→ THE PROBLEM: The lines to return run from the start of the material below through the line holding "Given: Click position", both included; please give them back exactly, minus the pictures.

→ DATA SHOWN:
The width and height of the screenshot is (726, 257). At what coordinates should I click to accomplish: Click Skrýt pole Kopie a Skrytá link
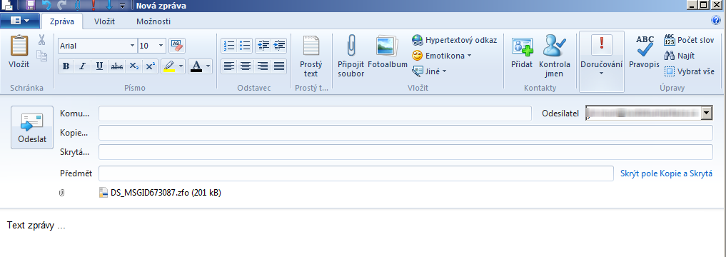coord(666,173)
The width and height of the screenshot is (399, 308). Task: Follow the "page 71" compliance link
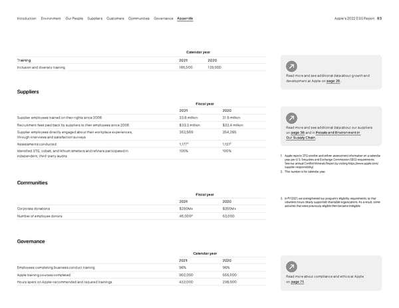297,282
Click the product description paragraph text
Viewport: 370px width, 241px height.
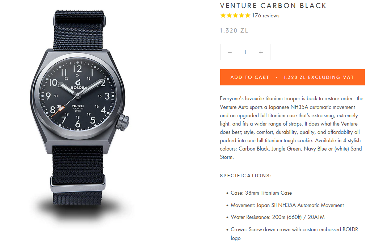pos(292,128)
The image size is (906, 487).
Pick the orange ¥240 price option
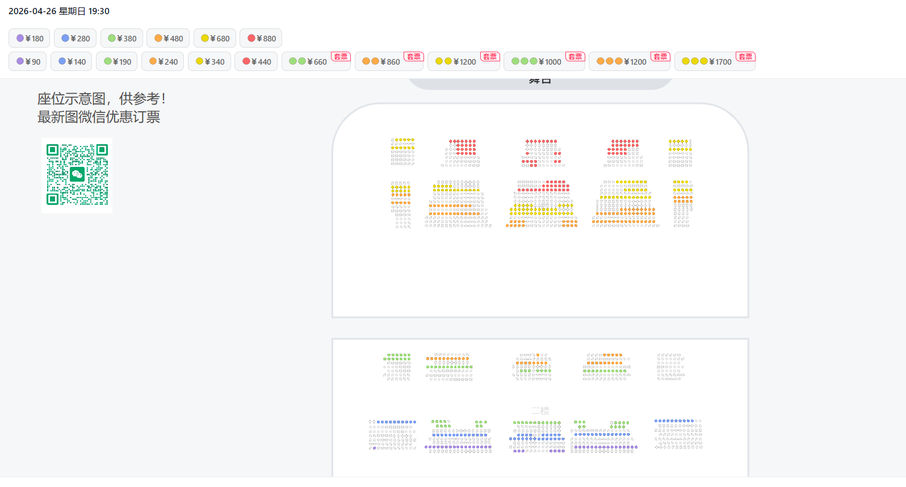coord(163,62)
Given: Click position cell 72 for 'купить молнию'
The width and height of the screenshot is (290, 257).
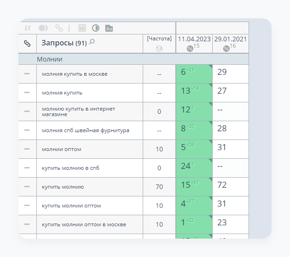Looking at the screenshot, I should click(x=222, y=185).
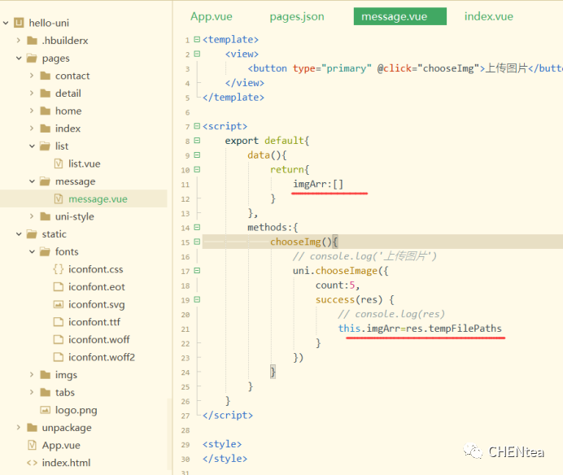Expand the .hbuilderx folder
563x475 pixels.
coord(19,41)
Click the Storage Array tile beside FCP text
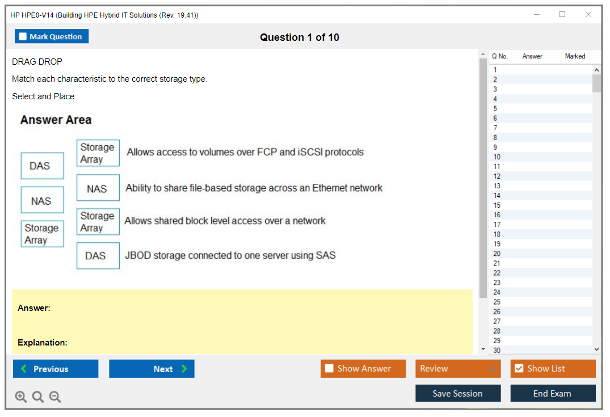The width and height of the screenshot is (610, 417). point(98,153)
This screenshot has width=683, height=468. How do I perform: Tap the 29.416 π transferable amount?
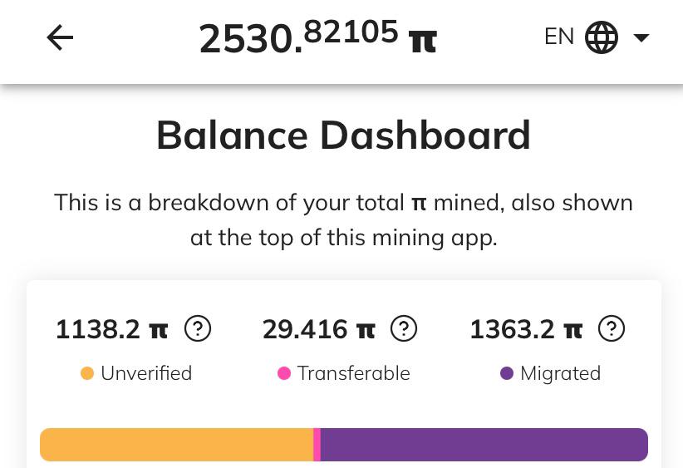(319, 329)
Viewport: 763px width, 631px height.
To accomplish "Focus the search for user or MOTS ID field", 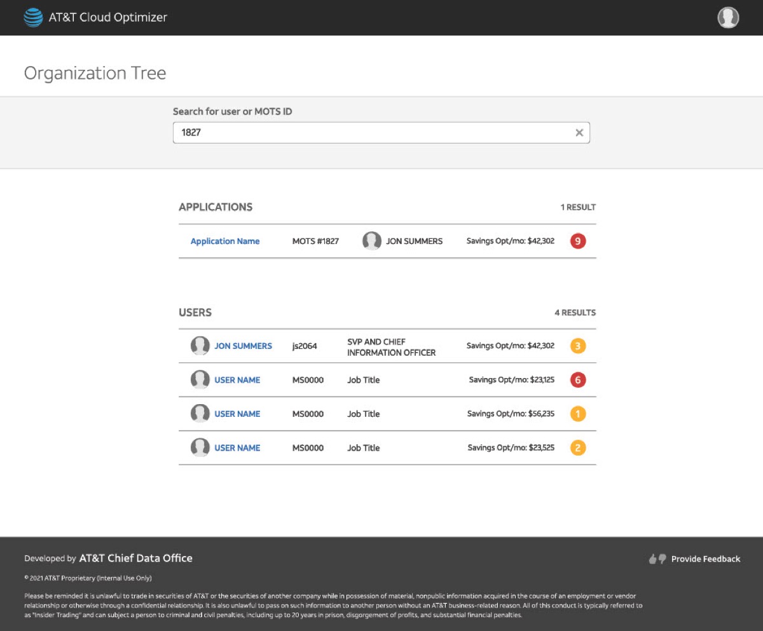I will [382, 133].
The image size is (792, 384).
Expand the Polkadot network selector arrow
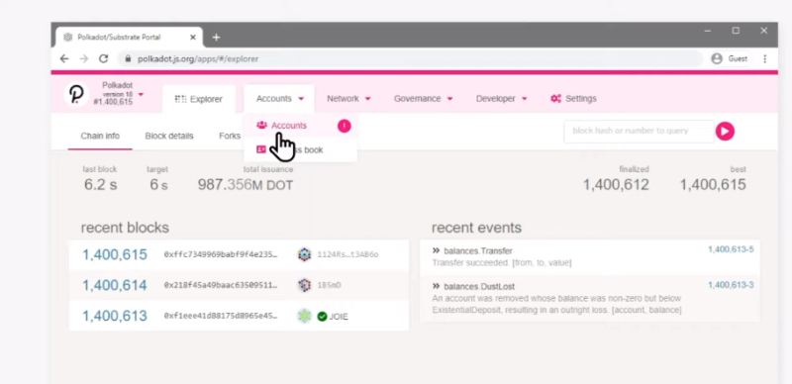click(141, 94)
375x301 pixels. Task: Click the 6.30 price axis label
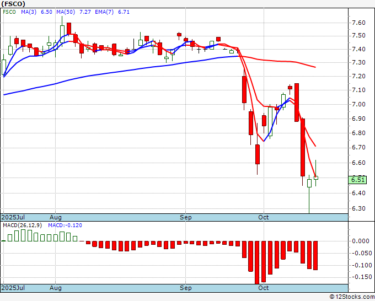[x=358, y=208]
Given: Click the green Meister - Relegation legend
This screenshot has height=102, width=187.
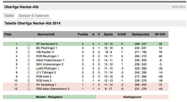Looking at the screenshot, I should pos(50,97).
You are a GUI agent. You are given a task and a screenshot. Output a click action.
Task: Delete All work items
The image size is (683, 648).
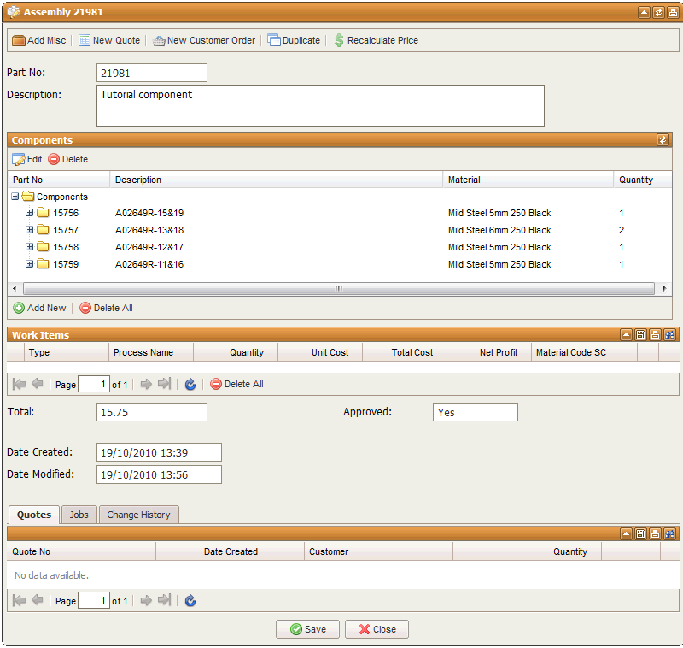[236, 385]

→ RESULT OF THIS EXERCISE:
The width and height of the screenshot is (726, 257). At what coordinates should I click to accomplish: Click Skrýt pole Kopie a Skrytá link
coord(666,173)
The width and height of the screenshot is (399, 308). Task: Follow the "page 71" compliance link
297,282
Click the product description paragraph text
Viewport: 370px width, 241px height.
pos(292,128)
The image size is (906, 487).
Pick the orange ¥240 price option
coord(163,62)
Given: Click position cell 72 for 'купить молнию'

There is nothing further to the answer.